In the present era of drug-eluting stents, the tradeoffs among stent thrombosis, restenosis, and bleeding present a complex challenge [7]. The participants enrolled in the current trial had HBR and coronary heart disease, and received stent implantation, which required dual antiplatelet therapy (DAPT) to prevent thrombosis. Current guidelines recommend a short course of DAPT in patients with HBR and extensive re-endothelization [28]. In the present study, both the BuMA Supreme and XINENCE stents demonstrated relatively optimal strut coverage in a short period of time, thus suggesting favorable re-endothelization.

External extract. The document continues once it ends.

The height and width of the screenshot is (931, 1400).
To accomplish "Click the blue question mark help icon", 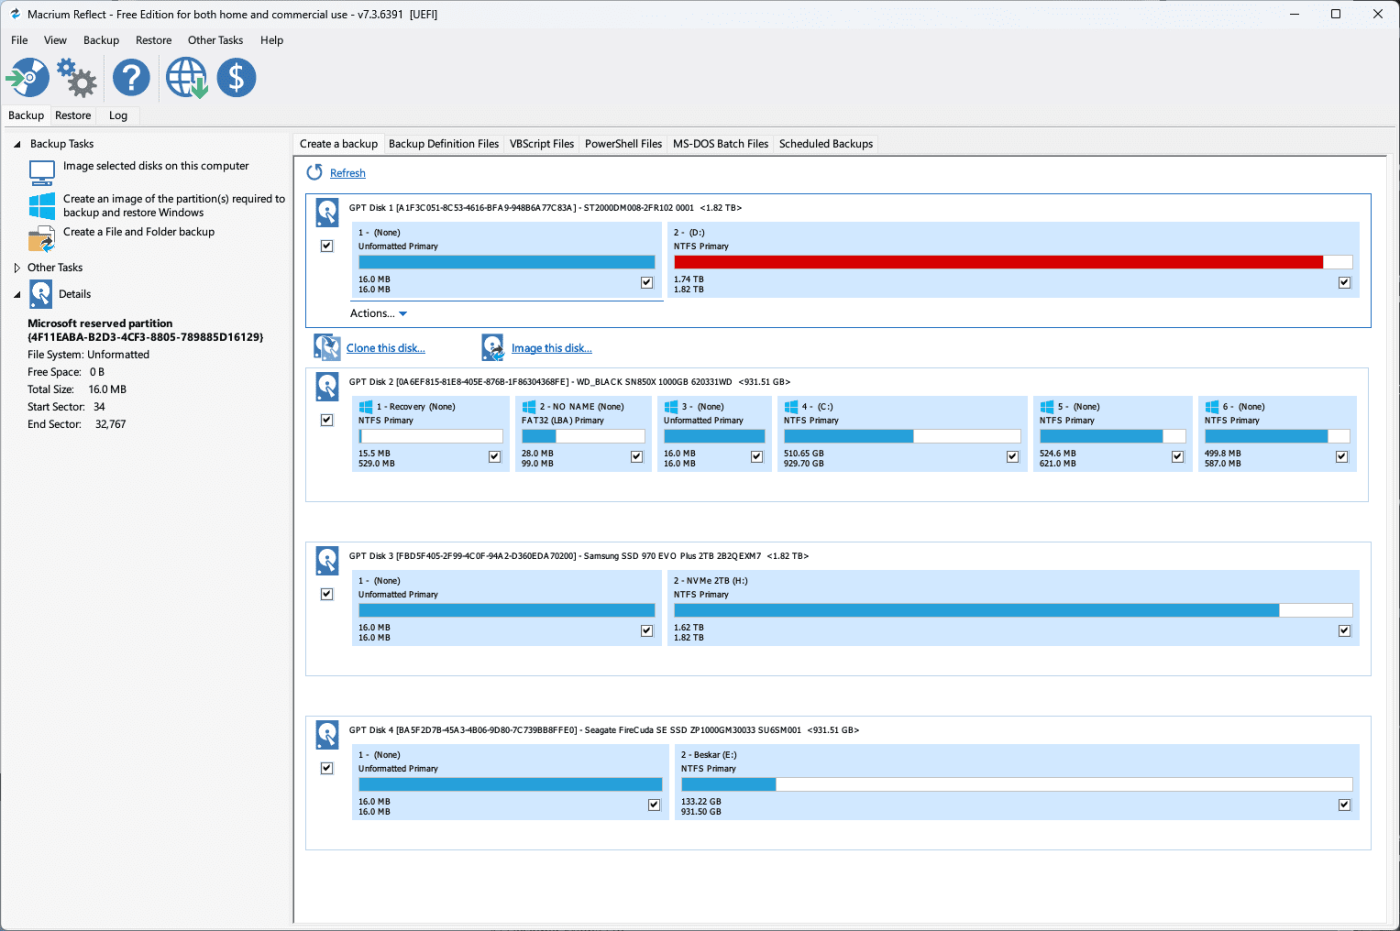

Another trial has identified that short-term DAPT might be feasible in selected patients with favorable early strut coverage, on the basis of OCT [29]. The EVOLVE Short DAPT Study and MASTER DAPT trial support the safety of abbreviated DAPT following bioabsorbable polymer-coated stent implantation in patients with HBR [30, 31]. The faster re-endothelization and similar neointimal hyperplasia observed with the BuMA Supreme stent compared with the XIECE stent have implications for the application of the BuMA Supreme stent in patients with coronary artery disease and HBR.
Limitations
This study has several limitations. First, the small sample size precluded definite conclusions from being drawn regarding the safety and efficacy of the novel drug-eluting stents. Second, the participants enrolled in this study were from two cohorts in the PIONEER-II OCT randomized controlled trial, on the basis of the principle of patient intentionality rather than randomization. This design might have contributed to bias in the study results. Nevertheless, the participants finally enrolled in the two arms were comparable in terms of demographics, comorbidities, and biochemical parameters. Additionally, the clinical benefits of the BuMA Supreme stent compared with the XIENCE stent were not tested in patients with coronary artery disease and HBR in this trial.
Conclusions
BuMA Supreme stents are new generation drug-eluting stents with thinner struts, relatively faster drug release, and biodegradable polymers. These stents enabled faster re-endothelization than XIENCE stents at within 2 months of follow-up. Similar LLL and neointimal hyperplasia were observed. Although the BuMA Supreme stent showed greater neointimal volume, no late catch-up phenomena were observed with either device by the 2 year follow-up. Together, our findings indicated that BuMA Supreme stents have potential advantages for patients with coronary artery disease at high risk of bleeding, through decreasing the DAPT duration.